L’ITALIA IN COMA IRREVERSIBILE?

Il punto è che il nostro Paese è ormai entrato in una condizione più che decadente, direi di crisi irreversibile. Una volta, crisi gigantesche come questa, si risolvevano – per far pulizia – in tre modi: con le rivoluzioni o con le guerre, innanzitutto. Eventi non auspicabili e comunque del tutto improbabili. Di guerre non si parla (per fortuna) grazie al Sistema Europa, ai patti internazionali, ecc. Di rivoluzione neanche, perchè le svolte rivoluzionarie avvengono solo quando il popolo arriva alla fame e, in Italia, non siamo ancora a questo punto, è vero che i ricchi diventano più ricchi e i poveri più poveri, ma stiamo ancora raschiando il fondo del barile.
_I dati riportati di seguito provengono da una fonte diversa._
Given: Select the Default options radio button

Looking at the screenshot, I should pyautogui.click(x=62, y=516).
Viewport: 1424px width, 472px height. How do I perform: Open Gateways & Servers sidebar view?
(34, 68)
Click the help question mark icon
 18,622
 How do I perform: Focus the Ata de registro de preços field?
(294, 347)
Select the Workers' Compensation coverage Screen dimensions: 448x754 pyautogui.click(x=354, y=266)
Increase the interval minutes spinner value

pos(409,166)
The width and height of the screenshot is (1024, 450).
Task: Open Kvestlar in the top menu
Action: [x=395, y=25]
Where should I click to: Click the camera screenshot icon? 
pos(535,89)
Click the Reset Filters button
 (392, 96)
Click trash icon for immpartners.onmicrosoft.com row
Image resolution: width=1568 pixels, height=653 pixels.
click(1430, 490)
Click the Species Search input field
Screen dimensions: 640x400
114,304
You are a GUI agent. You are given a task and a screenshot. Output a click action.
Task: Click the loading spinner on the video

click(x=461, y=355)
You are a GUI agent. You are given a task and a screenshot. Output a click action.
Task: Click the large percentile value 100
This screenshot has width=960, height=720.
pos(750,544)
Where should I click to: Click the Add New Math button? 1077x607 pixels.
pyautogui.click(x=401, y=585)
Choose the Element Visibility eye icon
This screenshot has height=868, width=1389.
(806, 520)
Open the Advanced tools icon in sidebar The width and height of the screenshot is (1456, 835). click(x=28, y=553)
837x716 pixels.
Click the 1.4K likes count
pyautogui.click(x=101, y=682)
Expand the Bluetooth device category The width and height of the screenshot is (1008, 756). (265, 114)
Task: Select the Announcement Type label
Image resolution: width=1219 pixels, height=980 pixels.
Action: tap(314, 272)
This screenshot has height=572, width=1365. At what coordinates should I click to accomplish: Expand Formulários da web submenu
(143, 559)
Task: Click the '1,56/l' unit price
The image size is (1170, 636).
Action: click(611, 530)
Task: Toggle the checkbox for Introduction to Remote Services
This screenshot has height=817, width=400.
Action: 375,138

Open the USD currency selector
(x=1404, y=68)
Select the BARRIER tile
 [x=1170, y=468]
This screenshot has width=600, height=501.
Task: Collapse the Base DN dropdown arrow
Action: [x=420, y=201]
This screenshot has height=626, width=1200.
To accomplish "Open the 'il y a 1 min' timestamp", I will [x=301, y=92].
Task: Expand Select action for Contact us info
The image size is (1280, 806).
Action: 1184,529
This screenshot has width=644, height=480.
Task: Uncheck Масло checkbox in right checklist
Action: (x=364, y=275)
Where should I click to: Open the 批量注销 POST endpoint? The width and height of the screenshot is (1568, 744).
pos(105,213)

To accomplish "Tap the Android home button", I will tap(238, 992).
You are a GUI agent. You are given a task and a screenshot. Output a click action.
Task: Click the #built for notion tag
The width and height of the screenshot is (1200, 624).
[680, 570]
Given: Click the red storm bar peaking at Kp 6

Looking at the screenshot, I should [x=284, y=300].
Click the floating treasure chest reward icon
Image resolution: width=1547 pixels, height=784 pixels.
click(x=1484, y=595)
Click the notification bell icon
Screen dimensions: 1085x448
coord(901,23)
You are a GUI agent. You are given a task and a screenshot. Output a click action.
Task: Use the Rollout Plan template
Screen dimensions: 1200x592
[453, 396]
Ci sono segnali chiari e pericolosi come quelli dei Forconi, colpevolmente la Casta non ne tiene conto e se ne infischia, ma ancora la fame è lontana. La terza soluzione possibile qualche volta nella storia è arrivata da devastanti calamità naturali: la peste piuttosto che un sisma, ecc, qualcosa che rada al suolo l’esistente e costringa tutti a recuperare un minimo sentimento di solidarietà nazionale, a rimboccarsi le maniche e a ricostruire. Anche questa ipotesi – non prevedibile – non può augurarsela nessuno. La previsione amara e realistica è che l’Italia resti alla deriva ancora per lungo tempo, sprofondando di peggio in peggio. Già adesso, certi aspetti delle nostre città mi ricordano la tristezza e la desolazione dei Paesi dell’Est prima della caduta del Muro e del comunismo. Ma la discesa è ancora lunga. E allora? Se vogliamo sognare – non resta altro – la svolta potrebbe cominciare con una presa di coscienza da parte di qualche nostro, non illustre, governante. Ecco perchè, a mio parere, la De Girolamo farebbe bene a dimettersi, come tanti altri coinvolti in cronache poco edificanti, prima di lei. Per dare un minimo, ma ancora e sempre più indispensabile, segno di dignità, di volontà di cambiamento. Equivalente a un invito a una riflessione generale, autocritica. La questione centrale, infatti, è che la classe politica, la Casta, “lor signori” secondo la definizione di Fortebraccio , non sembrano minimamente sfiorati dal disprezzo e dall’odio che monta nel Paese reale. Non c’è un segno di ravvedimento, non c’è iniziativa concreta che dica alla gente: stiamo provando a cambiare; no, al contrario alla gente comune si continuano a chiedere pazienza e sacrifici. 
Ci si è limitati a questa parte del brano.